自分の歩き方についてよく考えたことがないかもしれませんが、PeerJ — Life & Environmentに掲載されたある研究は、この共通した肉体活動には国ごとに固有の側面があることを示しました。米国北西部とウガンダ中部の数百人の歩き方を観察した結果、シアトルパシフィック大学の研究者らは歩き方が居住地や歩く相手によって異なることを特定しました。ワシントン州シアトルでは次のようなことが観察されました:
ウガンダのムコノで観察されたこと:
その研究が観察研究であるため - 研究者らは参加者とインタビューはしない 、歩く人たちの歩く動機となる要因が不明です。これを断ったうえでいうと、主任研究者カラ・ウォールシェフラーPh.D.(シアトルパシフィック大学生物学教授)がある仮説を立てました。
「ウガンダの人は社交や絆のためにグループで歩くときは時間をかけることは妥当な推定である。」このことは他の人といっしょに歩くときは遅くなる理由を説明していると考えられると、同氏は説明しています。

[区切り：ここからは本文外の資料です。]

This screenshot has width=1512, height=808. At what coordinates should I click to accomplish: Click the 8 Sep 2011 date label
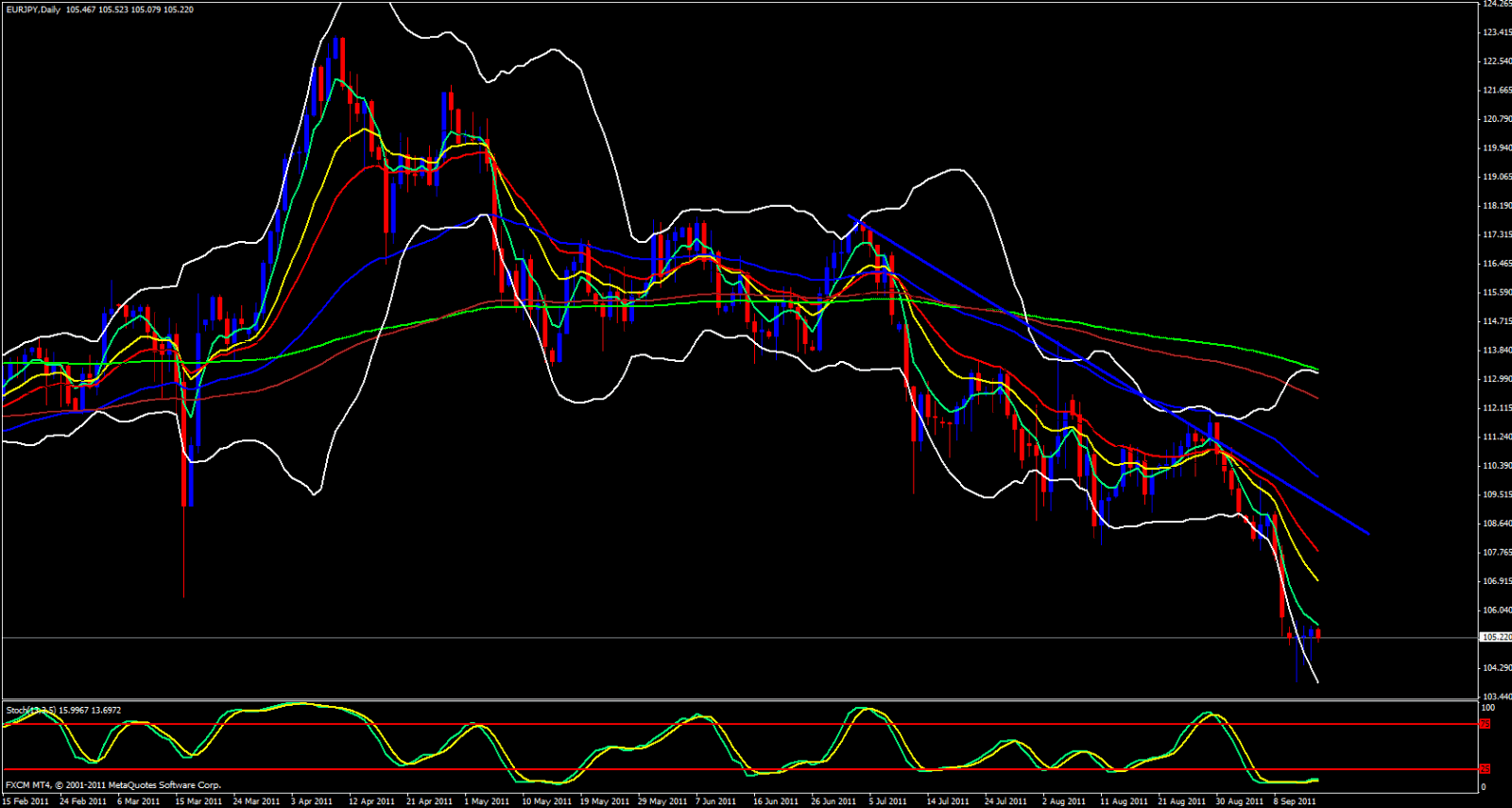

ウォールシェフラー氏と同僚の学部研究者リーチ・ブタースィー氏は米国でグループで歩く人のペースはウガンダで観察されたこととはかなり異なることを発見しました。「子供と一緒のとき、[米国では]歩くことはむしろ任務指向になるように見える」と、ウォールシェフラー氏が説明しています。「物事を片付ける必要がある。従って急ぐことになる。」
グループか一人で歩くかのいずれを選ぶにしても、歩くことはほとんど場所を問わずできるエクササイズであり — しかも、上のビデオで説明されている通り、歩くと身体が良い方向に変化します。以上からたとえ軽く歩くだけでも脳卒中が起きなくなる、あるいは脳卒中の程度を少なくとも軽減するのに潜在的に有用であると考えられることを把握できたので、靴の紐を結んでいざ歩き始めるときは今です。